*TASK REQUIREMENTS*:
Rewrite every entry below, replacing "Viewport" with "Window size" wherever it appears and leaving everything else unchanged.

*TASK MATERIAL*:
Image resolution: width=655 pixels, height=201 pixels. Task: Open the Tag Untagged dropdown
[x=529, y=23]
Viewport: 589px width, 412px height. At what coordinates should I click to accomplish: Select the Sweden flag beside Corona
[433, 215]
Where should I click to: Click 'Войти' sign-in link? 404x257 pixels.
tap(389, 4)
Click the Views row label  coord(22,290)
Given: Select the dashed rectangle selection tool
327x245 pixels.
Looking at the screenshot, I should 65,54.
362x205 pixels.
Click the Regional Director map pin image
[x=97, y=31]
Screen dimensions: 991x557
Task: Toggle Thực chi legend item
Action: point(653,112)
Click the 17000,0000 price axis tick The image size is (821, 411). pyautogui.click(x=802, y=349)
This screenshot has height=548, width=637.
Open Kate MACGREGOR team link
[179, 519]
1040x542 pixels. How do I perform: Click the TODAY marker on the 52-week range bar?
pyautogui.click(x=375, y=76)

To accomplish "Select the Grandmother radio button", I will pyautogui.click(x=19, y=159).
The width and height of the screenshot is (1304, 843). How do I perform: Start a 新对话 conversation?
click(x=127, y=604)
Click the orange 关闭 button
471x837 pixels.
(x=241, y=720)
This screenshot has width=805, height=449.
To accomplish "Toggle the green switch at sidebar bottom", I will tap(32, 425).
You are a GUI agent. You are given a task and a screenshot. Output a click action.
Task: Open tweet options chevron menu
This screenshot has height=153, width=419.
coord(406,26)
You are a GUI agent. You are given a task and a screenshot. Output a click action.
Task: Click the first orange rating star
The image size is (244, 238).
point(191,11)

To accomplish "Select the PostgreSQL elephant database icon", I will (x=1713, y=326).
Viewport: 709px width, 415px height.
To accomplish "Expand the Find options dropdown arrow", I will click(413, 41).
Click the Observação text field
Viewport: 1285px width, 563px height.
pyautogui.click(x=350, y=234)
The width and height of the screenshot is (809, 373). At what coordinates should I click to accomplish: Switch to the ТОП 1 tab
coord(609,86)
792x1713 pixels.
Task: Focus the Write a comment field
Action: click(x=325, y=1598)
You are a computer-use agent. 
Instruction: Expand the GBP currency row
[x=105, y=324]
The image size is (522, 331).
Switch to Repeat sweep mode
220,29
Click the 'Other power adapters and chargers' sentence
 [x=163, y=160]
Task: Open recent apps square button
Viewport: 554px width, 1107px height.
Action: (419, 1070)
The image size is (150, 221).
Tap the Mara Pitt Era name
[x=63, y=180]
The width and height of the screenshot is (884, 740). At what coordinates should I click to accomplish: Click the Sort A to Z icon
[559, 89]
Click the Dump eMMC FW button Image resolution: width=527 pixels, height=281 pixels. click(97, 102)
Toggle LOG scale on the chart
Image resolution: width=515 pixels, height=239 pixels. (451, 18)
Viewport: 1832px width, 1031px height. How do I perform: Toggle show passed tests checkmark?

*THE SOLUTION*:
Image resolution: width=655 pixels, height=201 pixels. Task: Open the Tag Untagged dropdown
[x=529, y=23]
Window size: 589px width, 412px height. At what coordinates should I click to accomplish: Select the Sweden flag beside Corona
[433, 215]
Where should I click to: Click 'Войти' sign-in link? 404x257 pixels.
tap(389, 4)
Click the Views row label  coord(22,290)
Given: Select the dashed rectangle selection tool
327x245 pixels.
Looking at the screenshot, I should 65,54.
362x205 pixels.
Click the Regional Director map pin image
[x=97, y=31]
Screen dimensions: 991x557
Task: Toggle Thực chi legend item
Action: point(653,112)
Click the 17000,0000 price axis tick The image size is (821, 411). pyautogui.click(x=802, y=349)
This screenshot has height=548, width=637.
Open Kate MACGREGOR team link
[179, 519]
1040x542 pixels. How do I perform: Click the TODAY marker on the 52-week range bar?
pyautogui.click(x=375, y=76)

To accomplish "Select the Grandmother radio button", I will pyautogui.click(x=19, y=159).
The width and height of the screenshot is (1304, 843). How do I perform: Start a 新对话 conversation?
click(x=127, y=604)
Click the orange 关闭 button
471x837 pixels.
(x=241, y=720)
This screenshot has width=805, height=449.
To accomplish "Toggle the green switch at sidebar bottom", I will tap(32, 425).
You are a GUI agent. You are given a task and a screenshot. Output a click action.
Task: Open tweet options chevron menu
This screenshot has height=153, width=419.
coord(406,26)
You are a GUI agent. You are given a task and a screenshot. Output a click action.
Task: Click the first orange rating star
The image size is (244, 238).
point(191,11)

To accomplish "Select the PostgreSQL elephant database icon", I will (x=1713, y=326).
Window size: 709px width, 415px height.
To accomplish "Expand the Find options dropdown arrow", I will click(413, 41).
Click the Observação text field
Window size: 1285px width, 563px height.
pyautogui.click(x=350, y=234)
The width and height of the screenshot is (809, 373). At what coordinates should I click to accomplish: Switch to the ТОП 1 tab
coord(609,86)
792x1713 pixels.
Task: Focus the Write a comment field
Action: click(x=325, y=1598)
You are a computer-use agent. 
Instruction: Expand the GBP currency row
[x=105, y=324]
The image size is (522, 331).
Switch to Repeat sweep mode
220,29
Click the 'Other power adapters and chargers' sentence
 [x=163, y=160]
Task: Open recent apps square button
Window size: 554px width, 1107px height.
Action: (419, 1070)
The image size is (150, 221).
Tap the Mara Pitt Era name
[x=63, y=180]
The width and height of the screenshot is (884, 740). At what coordinates should I click to accomplish: Click the Sort A to Z icon
[559, 89]
Click the Dump eMMC FW button Image resolution: width=527 pixels, height=281 pixels. click(97, 102)
Toggle LOG scale on the chart
Image resolution: width=515 pixels, height=239 pixels. (451, 18)
Window size: 1832px width, 1031px height. How do I perform: Toggle show passed tests checkmark?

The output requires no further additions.